Pada fase awal, pasar kripto merespons positif dengan Bitcoin sempat melonjak hampir 2 persen dan menembus level di atas 68.000 dollar AS. “Pasar kripto sempat merespons positif pada awal pengumuman tersebut. Bitcoin tercatat naik hampir 2 persen dan menembus level di atas 68.000 dollar AS, sesaat setelah putusan diumumkan,” ujar Calvin saat dihubungi Kompas.com pada Jumat (27/2/2026).
Namun, sentimen positif tersebut tidak bertahan lama seiring pelaku pasar mulai menilai dampak yang lebih luas, termasuk potensi perubahan kebijakan fiskal dan ketidakpastian hukum lanjutan.
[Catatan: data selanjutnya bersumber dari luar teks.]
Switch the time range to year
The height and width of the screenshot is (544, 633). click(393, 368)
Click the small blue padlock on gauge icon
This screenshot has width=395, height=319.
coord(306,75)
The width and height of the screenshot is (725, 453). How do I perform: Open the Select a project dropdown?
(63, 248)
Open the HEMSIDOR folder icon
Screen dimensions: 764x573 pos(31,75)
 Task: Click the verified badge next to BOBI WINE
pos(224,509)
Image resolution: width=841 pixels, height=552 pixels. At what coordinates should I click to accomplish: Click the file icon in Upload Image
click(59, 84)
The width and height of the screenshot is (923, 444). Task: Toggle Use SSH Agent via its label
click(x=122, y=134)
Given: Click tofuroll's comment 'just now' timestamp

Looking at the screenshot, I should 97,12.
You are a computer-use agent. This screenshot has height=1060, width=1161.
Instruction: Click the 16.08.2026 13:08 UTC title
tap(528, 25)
Tekanan semakin meningkat ketika Trump mengumumkan rencana tarif global baru sebesar 15 persen.
Kombinasi ketidakpastian hukum dan ancaman eskalasi dagang mendorong pasar kembali ke mode risk-off, di mana investor mengurangi eksposur pada aset berisiko. “Tekanan semakin kuat ketika Trump mengumumkan rencana tarif global baru sebesar 15 persen. Seiring meningkatnya ketegangan dagang dan risiko geopolitik, harga Bitcoin terkoreksi tajam hingga turun di bawah 63.000 dollar AS pada 24 Februari,” papar Calvin.
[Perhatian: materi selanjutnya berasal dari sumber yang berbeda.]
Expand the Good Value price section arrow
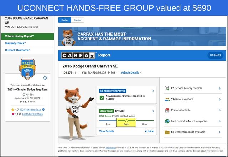This screenshot has width=228, height=157. coord(153,111)
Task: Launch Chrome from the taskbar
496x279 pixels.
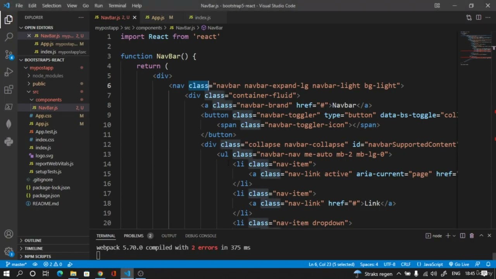Action: tap(100, 274)
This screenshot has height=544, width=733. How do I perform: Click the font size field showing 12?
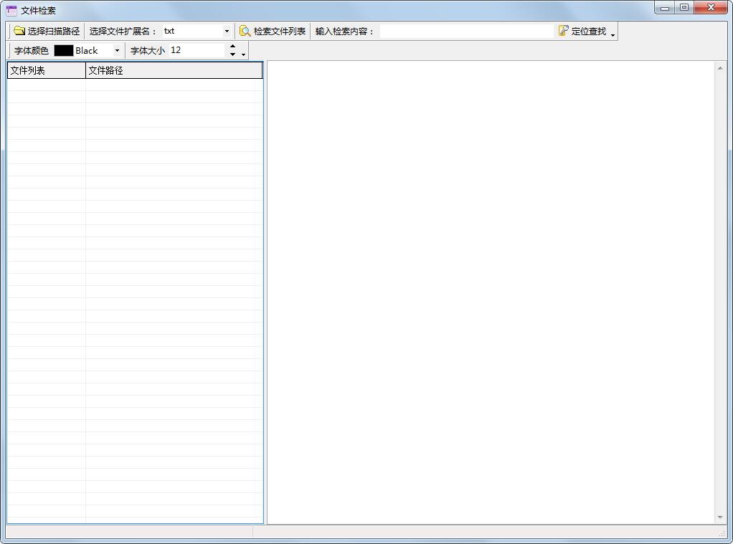click(x=197, y=50)
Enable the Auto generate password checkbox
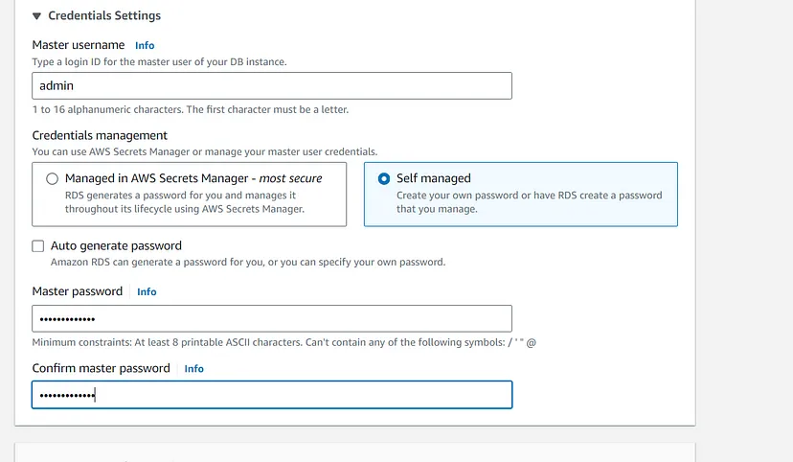793x462 pixels. coord(38,245)

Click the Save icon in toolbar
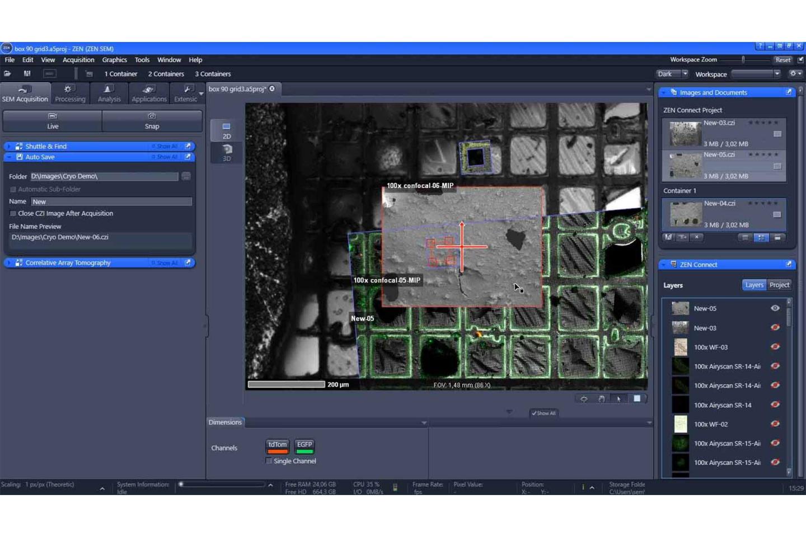coord(27,73)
Analisis Teknis dan Tantangan Likuiditas Bitcoin
Secara teknikal, harga Bitcoin berulang kali tertahan di bawah area 70.000 dollar AS, menunjukkan resistensi yang kuat. Data dari Glassnode mencatat pemulihan harga sejak awal Februari kerap kehilangan momentum saat mendekati level tersebut.
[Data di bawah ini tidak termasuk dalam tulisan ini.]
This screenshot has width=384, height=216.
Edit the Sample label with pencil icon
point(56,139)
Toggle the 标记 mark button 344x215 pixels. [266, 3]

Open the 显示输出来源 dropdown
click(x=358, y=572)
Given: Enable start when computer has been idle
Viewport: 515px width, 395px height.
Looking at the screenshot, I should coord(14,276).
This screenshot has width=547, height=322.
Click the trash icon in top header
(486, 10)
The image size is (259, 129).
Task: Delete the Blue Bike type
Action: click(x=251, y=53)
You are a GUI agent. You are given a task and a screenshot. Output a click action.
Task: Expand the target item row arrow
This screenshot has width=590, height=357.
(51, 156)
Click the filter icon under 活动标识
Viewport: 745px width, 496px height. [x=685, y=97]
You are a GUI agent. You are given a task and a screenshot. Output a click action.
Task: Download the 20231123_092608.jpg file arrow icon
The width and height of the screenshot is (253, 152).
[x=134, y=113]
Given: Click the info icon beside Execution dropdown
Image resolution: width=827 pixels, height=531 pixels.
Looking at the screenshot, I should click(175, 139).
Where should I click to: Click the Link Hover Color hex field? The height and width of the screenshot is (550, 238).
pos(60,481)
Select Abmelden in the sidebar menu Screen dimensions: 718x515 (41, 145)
Aksi ambil untung dan likuiditas yang relatif tipis membuat kenaikan mudah terhenti, bahkan realisasi laba bersih sekitar 5 juta dollar AS per jam sudah cukup memicu penolakan harga. “Bahkan realisasi laba bersih yang relatif kecil (sekitar di atas 5 juta dollar AS per jam) sudah cukup memicu penolakan harga di sekitar level itu, sehingga area 70.000 dollar AS hingga 80.000 dollar AS menjadi kisaran yang secara struktural sulit ditembus dalam kondisi likuiditas seperti sekarang,” beber Calvin.
Berdasarkan data CoinMarketCap yang dikutip pada Jumat siang ini, Bitcoin bergerak volatil dalam 24 jam terakhir dan masih berada dalam tekanan moderat. Pada pukul 13.20 WIB, harga Bitcoin tercatat di level 67.640,50 dollar AS atau melemah sekitar 1,01 persen.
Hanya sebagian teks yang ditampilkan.